**EXERCISE**: Pick up the passage below on style and stylistics after its last sentence and carry it forward.

**STUDY TEXT**:
But language studies cannot avoid subjecting to observation any language data whatever, so where grammar refuses to tread stylistics steps in. Stylistics has acquired its own status with its own inventory of tools (SDs and EMs), with its own object of investigation and with its own methods of research.

The stylistics of a highly developed language like English or Russian has brought into the science of language a separate body of media, thus widening the range of observation of phenomena in language. The significance of this branch of linguistics can hardly be over-estimated. A number of events in the development of stylistics must be mentioned here as landmarks. The first is the discussion of the problem of style and stylistics in "Вопросы языкознания" in 1954, in which many important general and particular problems were broadly analysed and some obscure aspects elucidated. Secondly, a conference on Style in Language was held at Indiana University in the spring of 1958, followed by the publication of the proceedings of this conference (1960) under the editorship of Thomas Sebeok. Like the discussion in " Вопросы языкознания " this conference revealed the existence of quite divergent points of view held by different students of language and literature. Thirdly, a conference on style and stylistics was held in the Moscow State Pedagogical Institute of Foreign Languages in March 1969. At this conference lines were drawn along which studies in linguo-stylistics might be maintained. An interesting symposium was also held in Italy, the proceedings of which were published under the editorship of professor S. Chatman in 1971.

A great number of monographs, textbooks, articles, and dissertation papers are now at the disposal of a scholar in stylistics. The stream of information grows larger every month. Two American journals appear regularly, which may keep the student informed as to trends in the theory of stylistics. They are Style issued at the Arkansas University (U.S.A.) and Language and Style published in Southern Illinois University (U.S.A.) (See also the bibliography on p. 324).

It is in view of the ever-growing significance of the exploration of language potentialities that so much attention is paid in linguo-stylistics to the analysis of expressive means (EMs) and stylistic devices (SDs), to their nature and functions, to their classification and to possible interpretations of additional meanings they may carry in a message as well as their aesthetic value.

In order to ascertain the borders of stylistics it is necessary to go at some length into the question of what is style.

The word style is derived from the Latin word 'stilus' which meant a short stick sharp at one end and flat at the other used by the Romans for writing on wax tablets. Now the word 'style' is used in so many senses that it has become a breeding ground for ambiguity. The word is applied to the teaching of how to write a composition (see below); it is also used to reveal the correspondence between thought and expression; it frequently denotes an individual manner of making use of language; it sometimes refers to more general, abstract notions thus inevitably becoming vague and obscure, as, for example, "Style is the man himself" (Buffon), "Style is depth" (Darbyshire); "Style is deviations" (Enkvist); "Style is choice", and the like.

All these ideas directly or indirectly bear on issues in stylistics. Some of them become very useful by revealing the springs which make our utterances emphatic, effective and goal-directed. It will therefore not come amiss to quote certain interesting observations regarding style made by different writers from different angles. Some of these observations are dressed up as epigrams or sententious maxims like the ones quoted above. Here are some more of them.

"Style is a quality of language which communicates precisely emotions or thoughts, or a system of emotions or thoughts, peculiar to the author." (J. Middleton Murry)

"... a true idiosyncrasy of style is the result of an author's success In compelling language to conform to his mode of experience." (J. Middleton Murry)

**DATASET EXCERPT**:

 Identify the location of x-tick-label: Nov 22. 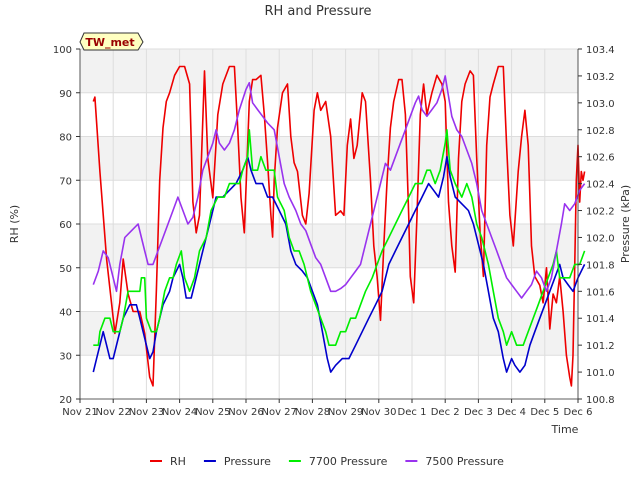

**EXERCISE RESULT**:
"Style is a contextually restricted linguistic variation." (Enkvist) "Style is a selection of non-distinctive features of language." (L. Bloom-field)

"Style is simply synonymous with form or expression and hence a superfluous term." (Benedetto Croce)

"Style is essentially a citational process, a body of formulae, a memory (almost in the cybernetic sense of the word), a cultural and not an expressive inheritance." (Roland Barthes)

Some linguists consider that the word 'style' and the subject of linguistic stylistics is confined to the study of the effects of the message, I.e. its impact on the reader. Thus Michael Riffaterre writes that "Stylistics will be a linguistics of the effects of the message, of the output of the act of communication, of its attention-compelling function". This point of view has clearly been reached under the influence of recent developments in the general theory of information. Language, being one of the means of communication or, to be exact, the most important means of communication, is regarded in the above quotation from a pragmatic point of view. Stylistics in that case is regarded as a language science which deals with the results of the act of communication.

To a very considerable degree this is true. Stylistics must take into consideration the "output of the act of communication". But stylistics must also investigate the ontological, i.e. natural, inherent, and functional peculiarities of the means of communication which may ensure the effect sought.

Archibald A. Hill states that "A current definition of style and stylistics is that structures, sequences, and patterns which extend, or may extend, beyond the boundaries of individual sentences define style, and that the study of them is stylistics."1

The truth of this approach to style and stylistics lies in the fact that the author concentrates on such phenomena in language as present a system, in other words, on facts which are not confined to individual use.

The most frequent definition of style is one expressed by Seymour Chatman: "Style is a product of individual choices and patterns of choices (emphasis added) among linguistic possibilities."

This definition indirectly deals with the idiosyncrasies peculiar to a given writer. Somehow it fails to embrace such phenomena in text structure where the 'individual' is reduced to the minimum or even done away with entirely (giving preference to non-individualistic forms in using language means). However, this definition is acceptable when applied to the ways men-of-letters use language when they seek to make it conform to their immediate aims and purport. A somewhat broader view of style is expressed by Werner Winter who maintains that "A style may be said to be characterized by a pattern of recurrent selections from the inventory of optional features of a language. Various types of selection can be found: complete exclusion of an optional element, obligatory inclusion of a feature optional elsewhere, varying degrees of inclusion of a specific variant without complete elimination of competing features."

The idea of taking various types of selection as criteria for distinguishing styles seems to be a sound one. It places the whole problem on a solid foundation of objective criteria, namely, the interdependence of optional and obligatory features.

There is no point in quoting other definitions of style. They are too many and too heterogeneous to fall under one more or less satisfactory unified notion. Undoubtedly all these diversities in the understanding of the word 'style' stem from its ambiguity. But still all these various definitions leave an impression that by and large they all have something in common. All of them point to some integral significance, namely, that style is a set of characteristics by which we distinguish one author from another or members of one subclass from members of other subclasses, all of which are members of the same general class. What are these sets of characteristics typical of a writer or of a subclass of the literary language will be seen in the analysis of the language means of a given writer and of the subclasses of the general literary standard.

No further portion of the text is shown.